Nevertheless, many investigators resist sharing “their” data – for reasons that are understandable, if perhaps not always justified. After going through the often arduous process of gathering clinical data, researchers are inclined to guard it so their own team can benefit from this intense upfront effort – a key component of the recent “data parasite” debate. Other times, researchers worry the data will be coarsely reanalyzed, perhaps without adequate understanding of relevant nuance, and legitimate conclusions called into questions by naïve, crusading, attention-seeking critics — a plausible concern.
From the perspective of many researchers, what’s the upside? Many would say: just about none.
This situation evokes the classic academic joke in which a young faculty member is advised to study seven-year locusts – by the time the work can be called into question, the professor will have already achieved tenure!
But to the extent that conclusions drawn from health data can’t be re-evaluated by others because of issues with data access, the science may not be adequately pressure-tested, and flawed methods may remain unchallenged.
This is bad for the discipline of health data science, and ultimately bad for patients.
Good News From FDA
I was especially struck (though not surprised, given what DMAP co-author and deputy FDA commissioner Dr. Amy Abernethy has consistently preached) by the emphasis on “high value driver projects.” Dr. Janet Woodcock, acting FDA commissioner, is the other co-author.
As the document states:
“The DMAP is anchored on driver projects that help generate value while building critical capabilities. Driver projects for DMAP are defined as initiatives with measurable value that help multiple stakeholders envision what is possible, allow technical and data experts to identify needed solutions, and develop foundational capabilities. This strategy is distinctly different from focusing on data collection and then looking for questions the data can answer.” (emphasis in original).

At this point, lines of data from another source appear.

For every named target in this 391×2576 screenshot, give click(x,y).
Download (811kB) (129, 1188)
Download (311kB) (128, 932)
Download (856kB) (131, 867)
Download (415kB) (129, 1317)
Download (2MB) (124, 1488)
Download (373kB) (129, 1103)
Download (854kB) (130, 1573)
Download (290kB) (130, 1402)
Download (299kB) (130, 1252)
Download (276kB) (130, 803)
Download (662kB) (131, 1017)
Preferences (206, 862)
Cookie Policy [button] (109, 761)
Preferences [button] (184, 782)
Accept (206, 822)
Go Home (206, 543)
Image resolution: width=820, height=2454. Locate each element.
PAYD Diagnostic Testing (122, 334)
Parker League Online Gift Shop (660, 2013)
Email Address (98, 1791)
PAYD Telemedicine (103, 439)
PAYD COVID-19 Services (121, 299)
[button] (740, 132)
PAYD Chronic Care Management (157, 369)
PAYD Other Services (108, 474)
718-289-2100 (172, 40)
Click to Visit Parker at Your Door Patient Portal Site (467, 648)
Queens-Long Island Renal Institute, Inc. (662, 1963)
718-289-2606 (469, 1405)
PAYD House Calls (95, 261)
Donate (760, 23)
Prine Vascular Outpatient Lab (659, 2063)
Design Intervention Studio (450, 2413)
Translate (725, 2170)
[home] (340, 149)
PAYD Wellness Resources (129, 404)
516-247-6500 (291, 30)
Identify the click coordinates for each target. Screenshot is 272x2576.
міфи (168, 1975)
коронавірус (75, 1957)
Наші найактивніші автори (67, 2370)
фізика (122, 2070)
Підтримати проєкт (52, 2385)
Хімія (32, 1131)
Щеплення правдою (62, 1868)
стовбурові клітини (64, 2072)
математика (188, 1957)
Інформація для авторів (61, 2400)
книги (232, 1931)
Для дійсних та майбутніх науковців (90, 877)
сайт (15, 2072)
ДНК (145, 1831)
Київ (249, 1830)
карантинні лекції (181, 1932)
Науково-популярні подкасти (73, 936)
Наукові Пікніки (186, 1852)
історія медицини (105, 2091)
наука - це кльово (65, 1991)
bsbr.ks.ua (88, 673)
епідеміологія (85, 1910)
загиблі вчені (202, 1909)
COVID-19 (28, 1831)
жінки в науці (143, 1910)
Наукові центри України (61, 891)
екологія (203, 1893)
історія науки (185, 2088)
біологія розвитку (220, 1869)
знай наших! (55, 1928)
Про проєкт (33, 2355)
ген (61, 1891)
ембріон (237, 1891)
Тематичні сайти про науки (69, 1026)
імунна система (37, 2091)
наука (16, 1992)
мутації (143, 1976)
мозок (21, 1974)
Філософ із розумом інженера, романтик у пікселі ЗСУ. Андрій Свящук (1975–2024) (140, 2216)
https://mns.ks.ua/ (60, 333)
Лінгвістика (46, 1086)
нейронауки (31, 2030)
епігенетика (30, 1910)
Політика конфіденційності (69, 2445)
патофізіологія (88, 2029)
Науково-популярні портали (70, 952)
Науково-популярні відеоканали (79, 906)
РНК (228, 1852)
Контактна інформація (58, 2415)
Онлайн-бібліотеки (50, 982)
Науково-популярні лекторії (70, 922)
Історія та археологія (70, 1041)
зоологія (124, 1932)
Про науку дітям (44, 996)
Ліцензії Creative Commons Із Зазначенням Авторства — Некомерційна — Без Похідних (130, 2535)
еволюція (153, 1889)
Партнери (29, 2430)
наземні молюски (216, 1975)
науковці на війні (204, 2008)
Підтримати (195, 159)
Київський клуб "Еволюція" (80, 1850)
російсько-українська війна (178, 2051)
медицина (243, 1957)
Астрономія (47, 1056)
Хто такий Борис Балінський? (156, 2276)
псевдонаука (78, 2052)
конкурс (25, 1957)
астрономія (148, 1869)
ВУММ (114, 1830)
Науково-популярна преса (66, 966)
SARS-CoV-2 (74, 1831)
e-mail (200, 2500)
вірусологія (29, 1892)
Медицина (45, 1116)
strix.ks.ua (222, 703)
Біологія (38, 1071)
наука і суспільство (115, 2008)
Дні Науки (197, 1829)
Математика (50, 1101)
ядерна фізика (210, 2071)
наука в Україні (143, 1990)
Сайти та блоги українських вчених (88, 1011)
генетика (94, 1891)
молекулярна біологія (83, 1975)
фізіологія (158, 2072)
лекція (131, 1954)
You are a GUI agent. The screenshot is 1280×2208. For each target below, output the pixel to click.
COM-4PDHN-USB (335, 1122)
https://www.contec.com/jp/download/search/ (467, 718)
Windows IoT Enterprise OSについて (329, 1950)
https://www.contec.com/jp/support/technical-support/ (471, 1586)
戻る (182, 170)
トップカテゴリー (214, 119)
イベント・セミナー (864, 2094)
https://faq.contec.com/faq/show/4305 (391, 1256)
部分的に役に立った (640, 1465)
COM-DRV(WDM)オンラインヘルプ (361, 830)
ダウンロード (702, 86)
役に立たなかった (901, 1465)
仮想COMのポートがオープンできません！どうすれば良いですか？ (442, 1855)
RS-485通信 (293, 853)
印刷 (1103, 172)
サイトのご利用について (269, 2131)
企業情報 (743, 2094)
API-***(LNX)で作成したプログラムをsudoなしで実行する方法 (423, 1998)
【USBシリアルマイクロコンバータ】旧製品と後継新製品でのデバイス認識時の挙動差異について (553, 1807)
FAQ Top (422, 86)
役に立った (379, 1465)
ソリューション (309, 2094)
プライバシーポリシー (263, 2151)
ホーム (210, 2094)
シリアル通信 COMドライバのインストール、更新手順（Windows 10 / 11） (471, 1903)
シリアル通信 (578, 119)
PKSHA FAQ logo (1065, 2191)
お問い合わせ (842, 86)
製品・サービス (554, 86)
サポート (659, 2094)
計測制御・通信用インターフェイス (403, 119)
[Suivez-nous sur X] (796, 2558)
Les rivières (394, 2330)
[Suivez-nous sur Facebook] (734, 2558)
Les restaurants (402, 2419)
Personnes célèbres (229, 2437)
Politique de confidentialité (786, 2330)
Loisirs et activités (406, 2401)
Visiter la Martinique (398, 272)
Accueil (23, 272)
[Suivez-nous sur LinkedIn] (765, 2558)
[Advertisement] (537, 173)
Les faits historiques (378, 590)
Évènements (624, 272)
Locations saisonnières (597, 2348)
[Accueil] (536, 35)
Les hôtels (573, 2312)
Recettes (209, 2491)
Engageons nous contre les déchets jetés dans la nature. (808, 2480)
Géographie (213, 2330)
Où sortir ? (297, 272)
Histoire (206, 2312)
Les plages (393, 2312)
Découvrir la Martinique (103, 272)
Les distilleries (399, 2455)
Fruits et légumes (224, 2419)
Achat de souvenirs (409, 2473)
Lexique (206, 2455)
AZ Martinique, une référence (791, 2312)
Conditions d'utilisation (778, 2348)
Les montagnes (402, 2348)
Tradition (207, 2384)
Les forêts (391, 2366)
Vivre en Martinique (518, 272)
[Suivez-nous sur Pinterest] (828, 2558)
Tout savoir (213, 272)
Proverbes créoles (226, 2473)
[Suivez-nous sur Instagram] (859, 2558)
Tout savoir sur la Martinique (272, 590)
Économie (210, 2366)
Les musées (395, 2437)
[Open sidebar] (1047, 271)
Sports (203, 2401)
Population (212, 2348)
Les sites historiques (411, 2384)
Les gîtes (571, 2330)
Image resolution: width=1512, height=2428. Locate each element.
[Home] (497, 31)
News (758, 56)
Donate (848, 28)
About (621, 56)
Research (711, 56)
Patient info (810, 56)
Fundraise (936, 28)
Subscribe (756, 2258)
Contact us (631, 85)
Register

In short, this approach gets right what so many get wrong – the importance of collecting and evaluating data with a specific purpose in mind. The intended purpose strongly influences what data are needed and the degree of subsequent validation and refinement required.
This mindset is likely to be far more productive than approaches that robotically dump all data into some kind of lake and then proudly reports how big the lake is.
The DMAP approach is so much savvier, and far more likely to yield meaningful results. This methodology also inherently refines the mechanism of fit-for-purpose data collection; as Dr. Abernethy has stated on a number of occasions, you don’t truly understand a dataset, including its limitations, until you really start to use it.
If FDA starts with these well-defined driver projects, and has success, then there will be more natural momentum to spread the successful practices across the agency.
The pragmatic driver project approach (versus creating a data lake upfront and hoping to figure out how to capture value later) is one that many pharma companies and healthcare organizations would do well to emulate.